Долголаптев смеялся, и в его больном сиплом смехе слышалась незабытая обида, накопленная за годы непрощенная неприязнь. Белосельцев вдруг подумал, что Долголаптев ждал эти долгие десять лет, выслеживал его среди множества лиц и событий, узнал о его поездке в Кабул, настиг его здесь, увлек в эту грязную чайхану, посадил под линялый портрет мусульманского воина, чтобы вылить на него свои застарелые обиды и боли.

— А тебе никогда не казалось, что тот вектор истории, с которым ты совместил свою судьбу, на который себя насадил, как бабочку на иглу, что этот вектор ошибочен? Один из бесчисленных, излетающих из каждой точки истории, и все они, кроме одного-единственного, тупиковые, все они ломаются, как солома, утыкаясь в каменные стены исторических тупиков. Только один из них живой, вечный, как луч, пронизывающий все теснины и стены, уходящий в беспредельное будущее. И тебе только кажется, что этот луч принадлежит тебе. Это обман, ты сидишь на соломинке, она скоро упрется в стену и обломается.

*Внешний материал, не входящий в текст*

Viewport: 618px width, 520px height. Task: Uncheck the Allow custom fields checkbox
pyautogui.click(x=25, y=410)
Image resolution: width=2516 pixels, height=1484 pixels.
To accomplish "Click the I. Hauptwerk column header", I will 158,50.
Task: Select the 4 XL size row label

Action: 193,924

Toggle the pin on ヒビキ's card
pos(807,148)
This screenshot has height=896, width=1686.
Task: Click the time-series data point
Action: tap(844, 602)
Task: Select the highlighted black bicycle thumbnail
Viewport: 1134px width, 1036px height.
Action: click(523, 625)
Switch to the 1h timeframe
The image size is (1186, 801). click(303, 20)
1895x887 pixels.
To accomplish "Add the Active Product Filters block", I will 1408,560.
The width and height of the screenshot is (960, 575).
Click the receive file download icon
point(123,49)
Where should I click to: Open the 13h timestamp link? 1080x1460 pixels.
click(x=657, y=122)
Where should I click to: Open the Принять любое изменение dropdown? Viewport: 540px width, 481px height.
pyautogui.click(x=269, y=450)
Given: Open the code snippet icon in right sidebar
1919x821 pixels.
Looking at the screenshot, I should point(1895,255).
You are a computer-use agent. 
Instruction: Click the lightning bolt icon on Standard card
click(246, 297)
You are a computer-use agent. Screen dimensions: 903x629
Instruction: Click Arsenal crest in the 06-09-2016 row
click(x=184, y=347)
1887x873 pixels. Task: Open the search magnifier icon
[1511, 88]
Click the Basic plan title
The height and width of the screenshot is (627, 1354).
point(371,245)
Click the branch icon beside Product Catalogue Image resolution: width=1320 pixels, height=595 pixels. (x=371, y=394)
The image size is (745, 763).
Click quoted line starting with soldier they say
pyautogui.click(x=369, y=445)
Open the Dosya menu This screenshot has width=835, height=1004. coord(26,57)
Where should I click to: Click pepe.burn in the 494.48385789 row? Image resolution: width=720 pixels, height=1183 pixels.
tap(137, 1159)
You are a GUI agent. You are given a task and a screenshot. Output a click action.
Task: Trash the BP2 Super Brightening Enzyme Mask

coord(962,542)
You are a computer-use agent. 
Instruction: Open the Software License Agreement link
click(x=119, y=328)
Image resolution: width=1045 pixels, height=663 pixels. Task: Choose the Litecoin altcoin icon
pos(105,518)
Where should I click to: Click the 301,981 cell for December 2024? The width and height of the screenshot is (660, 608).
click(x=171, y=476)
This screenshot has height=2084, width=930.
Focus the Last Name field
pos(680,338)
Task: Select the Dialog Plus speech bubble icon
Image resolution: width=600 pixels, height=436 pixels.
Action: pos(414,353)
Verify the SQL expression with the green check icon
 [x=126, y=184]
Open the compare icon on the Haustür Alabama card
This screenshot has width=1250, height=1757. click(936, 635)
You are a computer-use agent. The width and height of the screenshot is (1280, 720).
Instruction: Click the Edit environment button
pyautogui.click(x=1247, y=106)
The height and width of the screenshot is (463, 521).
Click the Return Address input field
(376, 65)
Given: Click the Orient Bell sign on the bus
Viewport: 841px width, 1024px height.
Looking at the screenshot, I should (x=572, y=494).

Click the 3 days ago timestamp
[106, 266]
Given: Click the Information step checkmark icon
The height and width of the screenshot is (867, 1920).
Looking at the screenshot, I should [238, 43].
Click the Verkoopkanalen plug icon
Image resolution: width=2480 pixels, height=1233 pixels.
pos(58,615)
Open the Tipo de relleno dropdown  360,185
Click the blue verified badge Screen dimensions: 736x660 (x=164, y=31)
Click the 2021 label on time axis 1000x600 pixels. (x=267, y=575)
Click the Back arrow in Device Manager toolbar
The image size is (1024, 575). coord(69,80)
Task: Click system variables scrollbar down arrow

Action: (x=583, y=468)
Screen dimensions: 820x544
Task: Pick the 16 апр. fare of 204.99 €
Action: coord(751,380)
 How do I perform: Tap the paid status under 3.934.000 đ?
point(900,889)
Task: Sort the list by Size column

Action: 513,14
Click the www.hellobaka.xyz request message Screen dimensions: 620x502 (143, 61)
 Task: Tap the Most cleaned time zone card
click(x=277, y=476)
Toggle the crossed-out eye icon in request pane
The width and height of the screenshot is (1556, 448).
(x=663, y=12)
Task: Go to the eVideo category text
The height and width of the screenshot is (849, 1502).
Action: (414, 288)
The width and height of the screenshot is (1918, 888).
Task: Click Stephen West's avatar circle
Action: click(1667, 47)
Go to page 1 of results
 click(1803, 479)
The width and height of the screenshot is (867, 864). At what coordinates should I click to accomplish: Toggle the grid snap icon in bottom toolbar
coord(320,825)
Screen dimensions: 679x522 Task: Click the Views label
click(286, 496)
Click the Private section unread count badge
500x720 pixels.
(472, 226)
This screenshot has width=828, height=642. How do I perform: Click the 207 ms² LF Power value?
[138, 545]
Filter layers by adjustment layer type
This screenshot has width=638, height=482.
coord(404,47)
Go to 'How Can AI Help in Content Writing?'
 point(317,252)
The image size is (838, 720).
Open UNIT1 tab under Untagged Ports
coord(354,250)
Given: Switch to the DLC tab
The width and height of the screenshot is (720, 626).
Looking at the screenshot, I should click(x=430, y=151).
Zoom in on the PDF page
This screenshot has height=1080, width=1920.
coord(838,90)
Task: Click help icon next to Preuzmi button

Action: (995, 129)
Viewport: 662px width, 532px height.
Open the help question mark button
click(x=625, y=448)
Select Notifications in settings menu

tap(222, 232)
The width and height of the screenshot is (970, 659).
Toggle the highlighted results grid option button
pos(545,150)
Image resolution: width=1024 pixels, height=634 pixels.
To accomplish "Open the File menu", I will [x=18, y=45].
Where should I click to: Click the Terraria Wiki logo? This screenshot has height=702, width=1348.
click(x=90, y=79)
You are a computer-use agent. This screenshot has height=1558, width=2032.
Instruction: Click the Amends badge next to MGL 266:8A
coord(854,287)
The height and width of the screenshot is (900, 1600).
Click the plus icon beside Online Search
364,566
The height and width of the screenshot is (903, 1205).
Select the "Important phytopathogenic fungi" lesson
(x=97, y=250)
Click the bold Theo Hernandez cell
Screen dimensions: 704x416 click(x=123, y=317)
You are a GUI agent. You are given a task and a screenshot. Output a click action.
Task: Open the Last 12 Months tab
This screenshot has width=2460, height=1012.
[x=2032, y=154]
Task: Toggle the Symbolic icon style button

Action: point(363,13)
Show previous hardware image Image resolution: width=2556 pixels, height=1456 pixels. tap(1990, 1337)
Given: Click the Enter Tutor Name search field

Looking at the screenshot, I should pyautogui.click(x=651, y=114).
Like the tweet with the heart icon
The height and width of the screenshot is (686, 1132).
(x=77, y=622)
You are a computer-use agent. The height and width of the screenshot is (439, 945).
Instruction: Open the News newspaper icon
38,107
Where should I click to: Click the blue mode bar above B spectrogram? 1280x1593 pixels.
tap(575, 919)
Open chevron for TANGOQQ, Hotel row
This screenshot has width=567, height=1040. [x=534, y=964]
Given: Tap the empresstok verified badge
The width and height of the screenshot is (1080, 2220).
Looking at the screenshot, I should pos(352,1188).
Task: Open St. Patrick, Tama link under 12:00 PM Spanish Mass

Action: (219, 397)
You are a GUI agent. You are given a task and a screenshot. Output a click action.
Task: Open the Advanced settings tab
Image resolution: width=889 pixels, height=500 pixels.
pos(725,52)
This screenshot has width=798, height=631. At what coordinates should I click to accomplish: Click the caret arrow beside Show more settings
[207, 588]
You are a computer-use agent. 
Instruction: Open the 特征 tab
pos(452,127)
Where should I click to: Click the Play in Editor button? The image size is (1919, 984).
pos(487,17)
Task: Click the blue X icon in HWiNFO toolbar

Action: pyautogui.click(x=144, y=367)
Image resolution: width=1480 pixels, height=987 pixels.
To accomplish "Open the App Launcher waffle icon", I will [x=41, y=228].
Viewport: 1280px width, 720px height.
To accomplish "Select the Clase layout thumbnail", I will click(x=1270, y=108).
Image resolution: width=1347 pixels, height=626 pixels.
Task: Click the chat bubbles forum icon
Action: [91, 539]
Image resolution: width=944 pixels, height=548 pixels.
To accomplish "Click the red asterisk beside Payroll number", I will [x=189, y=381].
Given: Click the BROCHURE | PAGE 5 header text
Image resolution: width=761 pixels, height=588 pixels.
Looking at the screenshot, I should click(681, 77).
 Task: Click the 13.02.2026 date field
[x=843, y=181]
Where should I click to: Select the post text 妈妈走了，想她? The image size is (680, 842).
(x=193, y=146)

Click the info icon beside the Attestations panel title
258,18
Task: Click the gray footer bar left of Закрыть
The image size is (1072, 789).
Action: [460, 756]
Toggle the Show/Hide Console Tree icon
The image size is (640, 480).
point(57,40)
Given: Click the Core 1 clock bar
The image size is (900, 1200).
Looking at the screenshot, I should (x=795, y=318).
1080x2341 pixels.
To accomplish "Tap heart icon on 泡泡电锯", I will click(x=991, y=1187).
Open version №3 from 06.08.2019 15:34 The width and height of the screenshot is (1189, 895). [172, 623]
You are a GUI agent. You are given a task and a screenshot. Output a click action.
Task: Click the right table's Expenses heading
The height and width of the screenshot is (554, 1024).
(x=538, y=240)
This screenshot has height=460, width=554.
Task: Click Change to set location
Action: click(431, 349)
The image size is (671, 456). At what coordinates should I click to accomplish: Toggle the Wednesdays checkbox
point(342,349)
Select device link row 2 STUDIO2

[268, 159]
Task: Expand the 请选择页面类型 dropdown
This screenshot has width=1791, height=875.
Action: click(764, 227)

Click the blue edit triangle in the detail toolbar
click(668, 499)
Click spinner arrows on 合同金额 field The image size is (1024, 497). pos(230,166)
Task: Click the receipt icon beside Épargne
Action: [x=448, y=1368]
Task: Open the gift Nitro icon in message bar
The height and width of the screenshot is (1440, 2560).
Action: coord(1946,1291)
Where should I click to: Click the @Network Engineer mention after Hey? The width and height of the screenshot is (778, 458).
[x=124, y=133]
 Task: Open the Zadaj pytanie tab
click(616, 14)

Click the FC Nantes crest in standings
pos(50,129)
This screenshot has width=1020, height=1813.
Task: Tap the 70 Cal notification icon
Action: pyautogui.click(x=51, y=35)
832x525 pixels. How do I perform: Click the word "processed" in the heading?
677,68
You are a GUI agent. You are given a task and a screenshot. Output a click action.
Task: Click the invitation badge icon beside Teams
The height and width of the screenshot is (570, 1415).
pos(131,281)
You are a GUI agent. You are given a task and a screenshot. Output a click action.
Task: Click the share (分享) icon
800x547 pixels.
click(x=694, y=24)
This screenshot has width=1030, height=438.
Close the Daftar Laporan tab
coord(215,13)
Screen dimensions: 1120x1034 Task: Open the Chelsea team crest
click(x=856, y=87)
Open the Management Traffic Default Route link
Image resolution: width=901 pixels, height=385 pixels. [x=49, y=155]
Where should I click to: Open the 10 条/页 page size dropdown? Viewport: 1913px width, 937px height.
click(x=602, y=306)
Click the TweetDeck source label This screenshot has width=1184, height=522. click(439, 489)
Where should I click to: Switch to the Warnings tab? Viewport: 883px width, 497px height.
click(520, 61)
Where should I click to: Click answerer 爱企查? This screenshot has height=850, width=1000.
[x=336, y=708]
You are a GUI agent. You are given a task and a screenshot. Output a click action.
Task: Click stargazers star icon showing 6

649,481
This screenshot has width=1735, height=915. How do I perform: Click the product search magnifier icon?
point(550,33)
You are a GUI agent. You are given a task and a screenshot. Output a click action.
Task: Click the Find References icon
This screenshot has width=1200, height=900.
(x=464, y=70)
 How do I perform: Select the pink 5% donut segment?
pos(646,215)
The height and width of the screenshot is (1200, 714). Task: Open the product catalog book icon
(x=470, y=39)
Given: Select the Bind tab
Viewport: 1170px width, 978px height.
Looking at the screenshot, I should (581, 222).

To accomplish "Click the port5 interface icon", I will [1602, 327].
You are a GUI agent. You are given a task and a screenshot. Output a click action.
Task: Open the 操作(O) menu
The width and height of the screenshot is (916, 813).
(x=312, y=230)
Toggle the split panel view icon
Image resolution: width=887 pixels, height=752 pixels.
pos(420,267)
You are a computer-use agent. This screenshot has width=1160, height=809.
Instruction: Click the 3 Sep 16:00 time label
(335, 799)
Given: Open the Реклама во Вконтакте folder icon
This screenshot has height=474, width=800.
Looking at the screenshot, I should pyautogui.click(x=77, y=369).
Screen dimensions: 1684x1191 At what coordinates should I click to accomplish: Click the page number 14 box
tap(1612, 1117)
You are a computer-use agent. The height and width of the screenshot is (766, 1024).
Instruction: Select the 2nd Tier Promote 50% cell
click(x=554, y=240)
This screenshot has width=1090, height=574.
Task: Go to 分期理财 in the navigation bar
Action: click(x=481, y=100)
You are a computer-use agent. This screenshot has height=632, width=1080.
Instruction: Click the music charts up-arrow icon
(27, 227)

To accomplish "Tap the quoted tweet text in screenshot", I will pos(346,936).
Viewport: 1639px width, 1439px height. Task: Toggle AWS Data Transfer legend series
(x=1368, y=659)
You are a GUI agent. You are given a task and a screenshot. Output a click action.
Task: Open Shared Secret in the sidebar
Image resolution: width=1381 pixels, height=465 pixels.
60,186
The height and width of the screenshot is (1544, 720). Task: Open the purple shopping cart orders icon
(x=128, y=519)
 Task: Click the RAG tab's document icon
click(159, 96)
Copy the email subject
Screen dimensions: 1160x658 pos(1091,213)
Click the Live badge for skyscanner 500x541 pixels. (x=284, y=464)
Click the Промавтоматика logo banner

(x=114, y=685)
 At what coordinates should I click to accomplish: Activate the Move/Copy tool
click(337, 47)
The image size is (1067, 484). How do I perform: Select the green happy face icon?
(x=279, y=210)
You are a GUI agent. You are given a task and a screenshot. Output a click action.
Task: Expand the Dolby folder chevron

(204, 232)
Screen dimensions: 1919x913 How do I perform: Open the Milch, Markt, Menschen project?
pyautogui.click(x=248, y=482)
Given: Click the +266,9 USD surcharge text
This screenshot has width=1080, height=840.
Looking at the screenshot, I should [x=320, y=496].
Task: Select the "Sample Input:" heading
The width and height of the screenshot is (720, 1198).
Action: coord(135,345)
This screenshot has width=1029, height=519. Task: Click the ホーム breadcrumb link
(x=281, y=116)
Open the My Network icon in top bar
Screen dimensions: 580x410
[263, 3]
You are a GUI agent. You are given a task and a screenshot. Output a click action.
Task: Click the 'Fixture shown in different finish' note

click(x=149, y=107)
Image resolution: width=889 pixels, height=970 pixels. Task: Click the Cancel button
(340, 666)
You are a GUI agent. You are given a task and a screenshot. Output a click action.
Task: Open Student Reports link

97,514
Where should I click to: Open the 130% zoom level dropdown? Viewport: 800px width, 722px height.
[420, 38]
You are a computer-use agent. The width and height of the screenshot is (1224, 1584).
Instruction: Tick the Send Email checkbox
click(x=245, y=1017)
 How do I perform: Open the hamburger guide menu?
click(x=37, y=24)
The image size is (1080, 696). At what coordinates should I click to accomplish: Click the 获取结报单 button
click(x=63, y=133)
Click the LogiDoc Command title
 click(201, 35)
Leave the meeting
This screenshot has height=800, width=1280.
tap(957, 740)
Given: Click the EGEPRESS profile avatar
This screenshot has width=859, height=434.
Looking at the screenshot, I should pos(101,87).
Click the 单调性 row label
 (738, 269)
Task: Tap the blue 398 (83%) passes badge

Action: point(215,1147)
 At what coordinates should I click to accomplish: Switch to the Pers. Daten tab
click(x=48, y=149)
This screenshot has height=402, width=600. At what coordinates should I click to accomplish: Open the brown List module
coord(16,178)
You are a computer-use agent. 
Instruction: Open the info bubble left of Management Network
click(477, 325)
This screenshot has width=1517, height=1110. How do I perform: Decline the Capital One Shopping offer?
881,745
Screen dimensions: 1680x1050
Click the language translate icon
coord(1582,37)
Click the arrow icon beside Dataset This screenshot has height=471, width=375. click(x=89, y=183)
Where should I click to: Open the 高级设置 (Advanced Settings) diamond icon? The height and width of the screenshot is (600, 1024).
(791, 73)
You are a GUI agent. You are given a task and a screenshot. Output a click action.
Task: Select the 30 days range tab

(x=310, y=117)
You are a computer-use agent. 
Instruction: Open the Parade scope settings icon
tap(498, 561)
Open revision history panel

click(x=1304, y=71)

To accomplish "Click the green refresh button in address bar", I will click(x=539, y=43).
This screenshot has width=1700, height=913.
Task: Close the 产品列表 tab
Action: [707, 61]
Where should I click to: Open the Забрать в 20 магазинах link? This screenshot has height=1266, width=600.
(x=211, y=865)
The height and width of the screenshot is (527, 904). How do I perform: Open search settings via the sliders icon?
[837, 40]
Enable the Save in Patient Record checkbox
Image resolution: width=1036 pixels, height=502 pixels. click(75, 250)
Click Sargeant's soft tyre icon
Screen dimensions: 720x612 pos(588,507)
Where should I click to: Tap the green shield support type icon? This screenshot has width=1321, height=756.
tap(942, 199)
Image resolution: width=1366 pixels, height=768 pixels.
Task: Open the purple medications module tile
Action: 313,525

— Ты считаешь, что советские штурмовики, долетевшие до Кандагара, откуда десять минут лета до американских авианосцев в Персидском заливе, — это тупиковый вектор истории? Считаешь, что дивизии, перешедшие у Кушки границу, вставшие в Шинданте и Герате, — это сухая соломинка? — Белосельцев испытал давно забытое едкое чувство, словно в глаза ему брызнули горячую слезоточивую каплю и тусклый воздух харчевни затуманился от едкой, поднимавшейся неприязни.

— Ты всегда подчеркивал свою интуицию, свою прозорливость, свой провидческий дар! — Долголаптев говорил горячо и желчно. Между ними образовалась мучительная жаркая связь, электрическая дуга неприязни. Они обменивались злыми энергиями, эти энергии питали дугу, и она, как маленькая злая молния, металась между ними, жгла, освещала их лица нелюбовью друг к другу. — Неужели ты не чувствуешь подземные гулы? Неужели гул танков по кабульской мостовой заглушает другие, донные гулы истории? Неужели гул твоей разгоряченной крови глушит глубинные гулы и грохоты неизбежной катастрофы? Твой вектор направлен в тупик. Государство, с которым ты связал свою личность, обречено. Идея, которой ты поклоняешься, мертва и губительна. Если ты и вправду разведчик, ты должен первым добежать до этого тупика, ткнуться в стену и вернуться обратно. Крикнуть людям: «Стойте, здесь нет дороги! Здесь черный тупик! Поворачивайте и идите обратно!» Но ты не крикнешь! Ты идешь впереди, как слепой, поводырь слепых, и ведешь нас в тупик!

— Твоя лексика напоминает роль провинциального актера. В этих категориях размышляли и разглагольствовали в литертурных кружках, в которые мы когда-то входили. Слава богу, я оттуда ушел. А ты еще там, в маленькой колбочке, где живут три-четыре бактерии, оставшиеся от прежних эпидемий, сохраненные природой как экспонаты. — Он поймал себя на том, что и сам воспроизводит их странную лексику, позволявшую вести бесконечные споры на всю ночь, до усталого обморока, когда за окном начинало брезжить синее московское утро и огарок в старинном подсвечнике таял последним воском.